Ligand specificities of Synechococcus substrate-binding proteins: Structural and biophysical characterisation
Paradigms of metabolic strategies employed by marine Synechococcus, generally regarded as an obligate photoautotroph, have been challenged in recent years. The presence of genes annotated as substrate-binding proteins (SBPs) responsible for mediating the uptake of both organic and inorganic nutrients has led to a mixed-mode metabolic strategy (mixotrophy) being proposed for these bacteria, where photoautotrophic growth is supplemented by scavenging organic nutrients from the environment.
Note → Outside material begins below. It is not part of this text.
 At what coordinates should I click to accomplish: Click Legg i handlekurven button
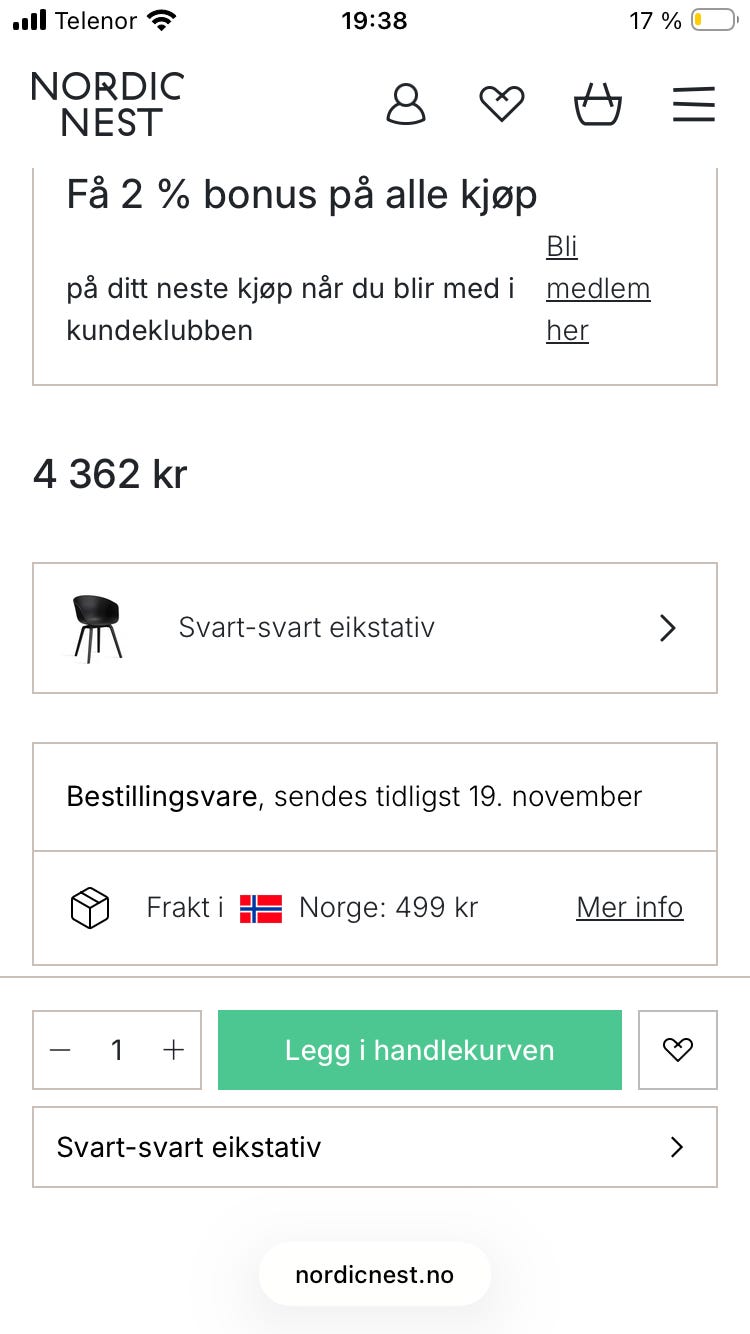[420, 1050]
Despite the profound implications this metabolic strategy has for our understanding of marine ecosystems and nutrient cycling in the oceans, mixotrophy in Synechococcus remains contentious due to a lack of direct evidence to support these functional annotations, and the limited sequence identity underpinning them. This thesis describes the use of bioinformatics, structural, and biophysical approaches to determine the function of novel SBPs from diverse marine Synechococcus spp. To understand their ecological significance.
Structural and functional characterisation of a conserved SBP likely involved in binding modified sugars (MsBP) demonstrated a specific and pronounced affinity for zinc (KD = 1.3 + 0.03 μM). This represents a significant deviation between the predicted and apparent ligand chemistry for this SBP. Two crystal structures were obtained for this protein (6WPM; 6WPN) showing it conformed closely to other sugarbinding proteins. Further in vitro characterisation highlighted altered behaviour in the presence of zinc, leading to the inference that Zn exerts functional control over binding of modified sugar substrates.
Analysis of a predicted glycine betaine-binding protein (ProX) indicated it was only present in selected picocyanobacteria strains. In solution, ProX exists as a dimer and displays high affinity (KD = 0.6 ± 0.12 μM) to glycine betaine, but not any other osmoprotectants screened. ProX displayed altered kinetic behaviour under a range of salt conditions, highlighting a role for additional regulation of function, both through quaternary structure, and salt-mediated changes in solution-state behaviour and binding kinetics.
In addition to characterised phosphate uptake systems, most picocyanobacteria possess an additional putative ABC-type organic phosphonate transporter, PhnCDE, thought to provide access to an alternative (organic) P pool in low-P environments. Biophysical characterisation of the purified PhnD protein from four distinct marine Synechococcus isolates (CC9311, CC9605, MITS9220, and WH8102) highlights a clear preference (KD range = 0.6 to 4.3 μM) of these proteins for inorganic phosphite, with additional low affinity interactions with both inorganic phosphate (KD range = 7.4 to 88 μM) and simple alkyl phosphonates (KD range = 17 to 47 μM). These findings indicate an affinity series consistent across these four binding proteins, highlighting that marine Synechococcus species likely access phosphite as an alternative phosphorous source rather than organic phosphonates.
This thesis highlights that SBP sequence annotations require detailed experimental characterisation to decipher their range of encoded functions. The case studies of individual SBPs highlight the potential for Synechococcus to access alternative nutrient sources and perform cryptic functions which may be underappreciated among this ubiquitous protein family. This research also begins to disentangle the complex nature of phylogenetic conservation and ecological functions, highlighting how Synechococcus, and by extension picocyanobacteria, exploit SBP-mediated nutrient uptake to adapt to different environmental niches. The findings of this thesis lend further evidence to a proposed mixotrophic strategy within these ubiquitous photosynthetic bacteria, which likely contributes to their success across broader marine environments.